A materialização de uma inflação mais elevada poderá conduzir a uma normalização mais rápida da política monetária por parte do BCE, agravando as condições de financiamento da economia – com consequências mais penalizadoras para Portugal devido ao elevado endividamento das famílias e empresas.
O ambiente de elevada incerteza, as fortes pressões inflacionistas nos produtos energéticos e a possibilidade de recessão nos principais parceiros comerciais de Portugal constituem também riscos descendentes significativos para o sector do turismo, um dos principais motores da recuperação da economia portuguesa no seguimento da pandemia de COVID-19. Nomeadamente, o aumento no preço de produtos energéticos poderá levar a um aumento no custo de transporte de passageiros e reduzir o rendimento disponível nos países de origem, podendo arrefecer a procura global por turismo internacional.
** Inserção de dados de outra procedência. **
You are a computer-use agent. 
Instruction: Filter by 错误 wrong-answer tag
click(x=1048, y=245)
Por fim, importa ainda mencionar o risco descendente associado à execução do PRR. Não obstante o atual cenário assumir já uma taxa de execução do plano inferior a 100%, dados os atrasos e a baixa execução verificada até ao momento, não poderá ser descartada a possibilidade de atrasos adicionais, cujo impacto em termos reais poderá ser agravado, num contexto de aumento nos preços de investimento.
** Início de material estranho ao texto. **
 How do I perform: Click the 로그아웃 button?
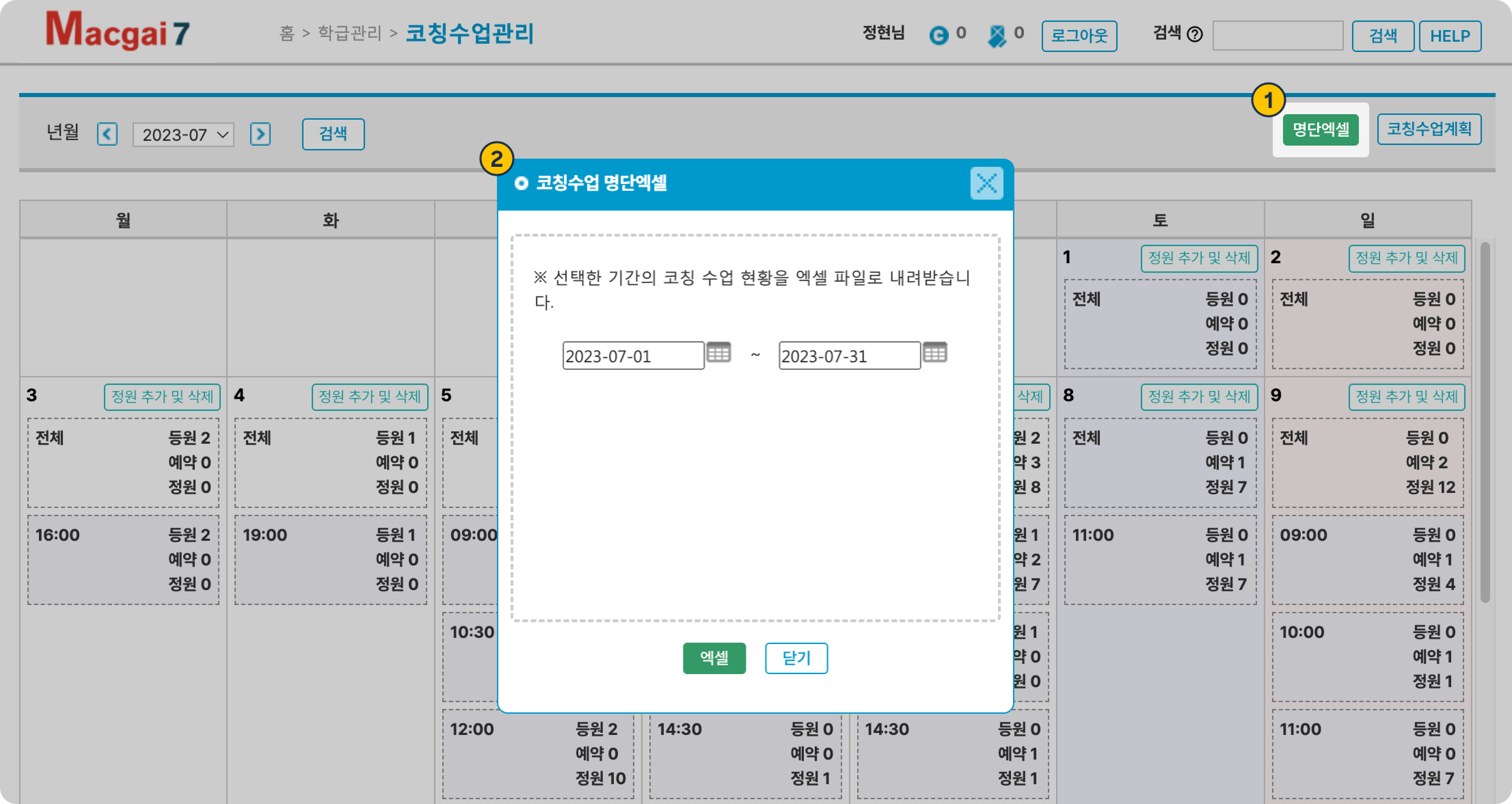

No plano orçamental, não se pode excluir a hipótese de que o Governo possa ter de apresentar novas medidas de resposta à crise energética e ao aumento dos preços. O eventual surgimento de novas variantes do coronavírus poderá implicar um prolongamento do prazo de algumas medidas COVID-19 ou a adoção de medidas adicionais, o que acarretaria um impacto desfavorável no saldo orçamental.
Salientam-se, adicionalmente, os seguintes riscos descendentes sobre o saldo orçamental: i) a possibilidade de que, no caso de incumprimento do devedor, as responsabilidades contingentes relacionadas com as linhas de crédito com garantia do Estado se materializarem numa despesa superior à estimada pelo MF e incorporada na projeção do CFP; ii) a possibilidade de que o impacto em contas nacionais decorrente do apoio financeiro à TAP possa vir a ser superior ao considerado para 2022 e/ou de poderem vir a ser concedidos apoios adicionais nos próximos anos; iii) a eventual utilização do montante remanescente de 485 M€ ao abrigo do Acordo de Capitalização Contingente do Novo Banco; iv) as pressões orçamentais sobre a despesa corrente primária nos próximos anos relacionadas com as pensões e com as pretensões dos parceiros privados no âmbito de projetos de PPP.